Bırakalım tarihin ne denli tahrif edildiğini, bırakalım Cumhuriyetin kazanımlarıyla ilgili hüküm ve fetvaları, bırakalım başkalarının okuduğu ve yazdığı tarih bilgilerini. Bir Türkiye Cumhuriyeti vatandaşına soralım cennette kendisini bekleyen ev muştusunu ve olası yanıtını. “Ben neden uğraşıyorum -gece gündüz- aldığım maaş ile geçimimi sağlamak için; devlet neden TOKİ’ye beton döktürüyor -gece gündüz- beni ev sahibi yapmak için” demeyecek midir?

Ne demeli?

Medya, Diyanet İşleri Başkanı’nın bu vaadini ortaçağların Papalık uygulaması olarak değerlendirdi “endüljans”ı anımsatarak. “Günahkâr” potasına oturtan, inançsız sayan ama sapıtmamış saydıklarına cennet için endüljans satan, bilginlere kıyan bir zihniyetten sonra tarih bize başkaldırıları, devrimleri, aydınlanmayı, öğretti, Türkiye Cumhuriyeti ise Mustafa Kemal önderliğinde çağının değerlerini yakalamak için ufuk açtı nice özverilerle. 

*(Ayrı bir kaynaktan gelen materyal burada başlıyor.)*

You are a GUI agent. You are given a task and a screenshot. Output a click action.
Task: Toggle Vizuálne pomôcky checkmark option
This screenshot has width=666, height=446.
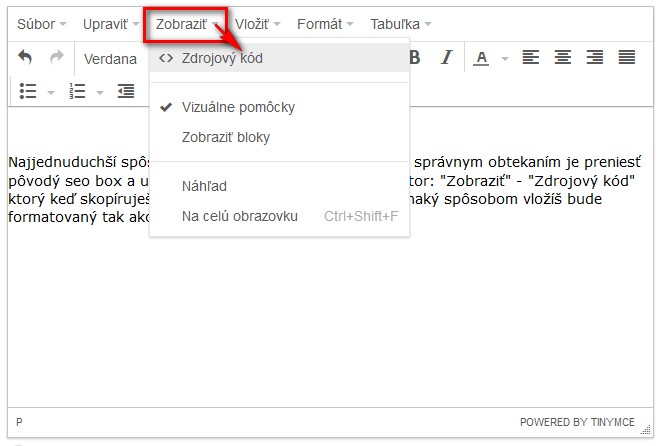(238, 107)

2020 yılında geldiğimiz yere bakın! Yaşanmamış sanki Cumhuriyet; bilinmemiş sanki aydınlanmanın ulaştırdığı uygarlık! Ne diyelim? Soruna döneyim ve şöyle bitireyim yazımı, değerli tarihçimiz Halil İnalcık’ı anarak, Şair ve Patron kitabında Fuzuli’den yaptığı şu alıntıyı yineleyerek:      

Zulm ile akçalar alub zâlim 

Eyler in’am* halka minnet ile.

Cenneti almak olmaz akça ile

Girmek olmaz bihişte rüşvet ile. **

* Nimet’ten türeyen sözcük: Nimet verme, iyilik etme.